CARNOUSTIE, Scotland — Jordan Spieth was practicing Tuesday for the 147th British Open when something caught his eye.
Spieth, the defending champion who on Monday had just returned the Claret Jug to tournament officials, was looking at his cell phone and saw a text chain that amused him. He showed it to his caddie, Michael Greller, and the two had a laugh.
The first note came from his buddy, Justin Thomas, which read: “Thanks for dropping the Claret Jug off yesterday, Jord, she’s coming home with me this year.’’
The next one came from Rickie Fowler: “Haha, nice try. I’m the links master and the jug is mine.’’
There were no social media or cell phones back in the respective playing primes of Jack Nicklaus, Tom Watson, Gary Player, Nick Faldo, Greg Norman, et al. But even if there were, can you imagine those guys — the fiercest competitors and most prolific winners of their respective generations — having a go at each other like that on the eve of the most important tournament of the year?
Can you imagine Faldo ribbing Norman about his failure to capture a Masters, or Tiger Woods tweaking Phil Mickelson by comparing their major championship records?
Can you imagine Watson, Faldo and Norman sharing a plane ride home after one of them won the Open Championship and sharing an exquisite Cabernet or Shiraz out of the Claret Jug?
Picture the Los Angeles Kings players sharing a few bottles of celebratory bubbly out of the Stanley Cup with the Rangers players hours after they’d just vanquished the Blueshirts in Game 5 of the 2014 Stanley Cup final.
Didn’t happen back in the day and wouldn’t happen today.
But this is a far different era, one in which many of the elite players in golf who are fighting each other for the most sacred trophies in the sport and their own personal legacies are pals pulling for each other.
Can you imagine Watson waiting at the 18th green long after he’d finished his final round to congratulate Nicklaus after winning one of his 18 major championships?
Fowler, Thomas and 2015 Open winner Zach Johnson were waiting at the top of the hill at the 18th green at Royal Birkdale last year to congratulate Spieth when he won.
“It is a very unique group of us,’’ Thomas said. “Obviously, we want to beat each other’s brains in. I never want to lose to any of my friends — especially my best friends. As weird as it is, sometimes it’s harder losing to your closest friends than it is someone you don’t even know, whether it’s bragging rights or whatever it is, but it is a weird feeling.’’
Woods, who’s gotten to know the twentysomethings while serving as a vice captain at the Ryder Cup and Presidents Cup, said nothing like that camaraderie existed when he burst onto the PGA Tour in 1996 at age 20.
“When I first came out on tour, I was an anomaly in the sense that no one turned pro at 20,’’ Woods said. “So most of the guys that I grew up playing with were still in college when I first came out on tour. Now you have guys that are turning pro at 18, 19, 20, that’s the normal age to turn pro, and they’re all making it at the same time.
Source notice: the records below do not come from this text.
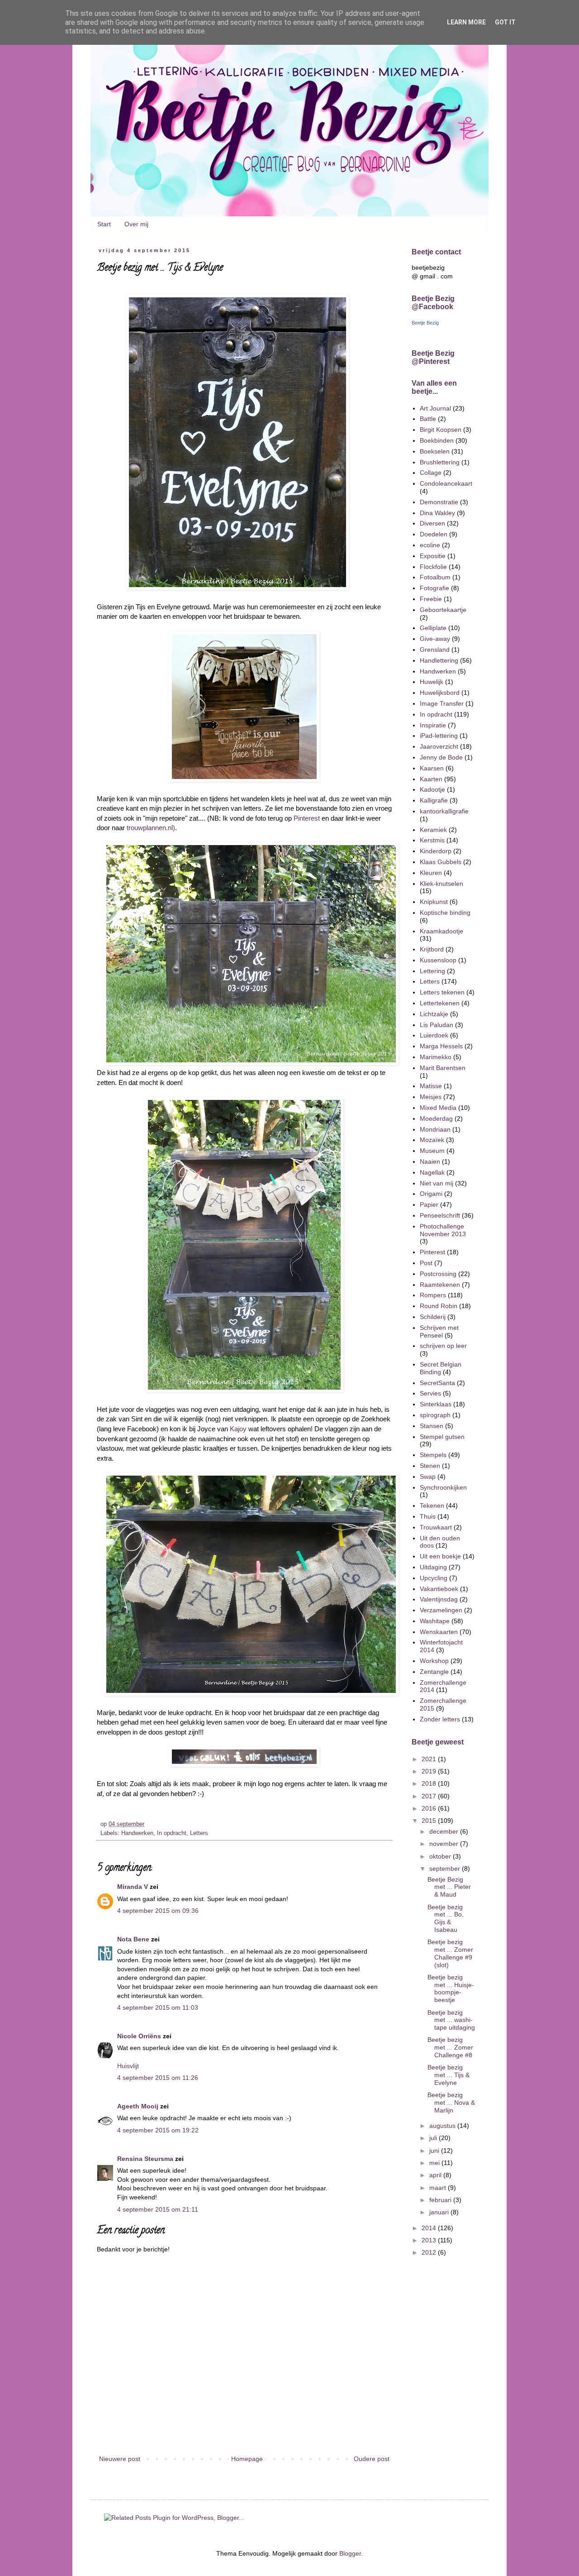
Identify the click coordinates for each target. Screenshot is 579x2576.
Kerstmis (432, 840)
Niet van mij (436, 1183)
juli (434, 2137)
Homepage (247, 2458)
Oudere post (371, 2458)
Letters (199, 1833)
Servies (430, 1393)
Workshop (434, 1660)
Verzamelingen (441, 1610)
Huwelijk (431, 681)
“So, yeah, you see these guys are really close, but they’ve been close since junior golf and made it out here on tour very quickly and almost the same time frame. So I think that’s one of the reasons why you see them hanging around with each other all the time.’’
There’s a thought process that players shouldn’t get too close to each other for fear of that dulling some edge off of their competitiveness — particularly when they’re battling one another.
That was old-school thinking. This new generation is all new-school, and most of them are making it work.
Spieth has three major championship wins, Thomas just won his first at the 2017 PGA Championship, Johnson has two majors, including the 2015 British Open, after which they all flew home together on a private jet and drank from the Claret Jug.
The guys have a deal: If one of them wins the Claret Jug, he foots the bill for the private jet ride home. So Johnson paid in ’15 and Spieth paid last year. Fowler, in search of his first career major, would love dearly to have to pay that bill after Sunday.
Spieth, Thomas, Fowler and Johnson are sharing a house near Carnoustie this week, as they’ve done at recent Opens. In it, they have a personal chef cooking them meals and a massage therapist so they never have to leave the house. They can hang out together, drink wine together and needle each other.
Just as the older generation never did.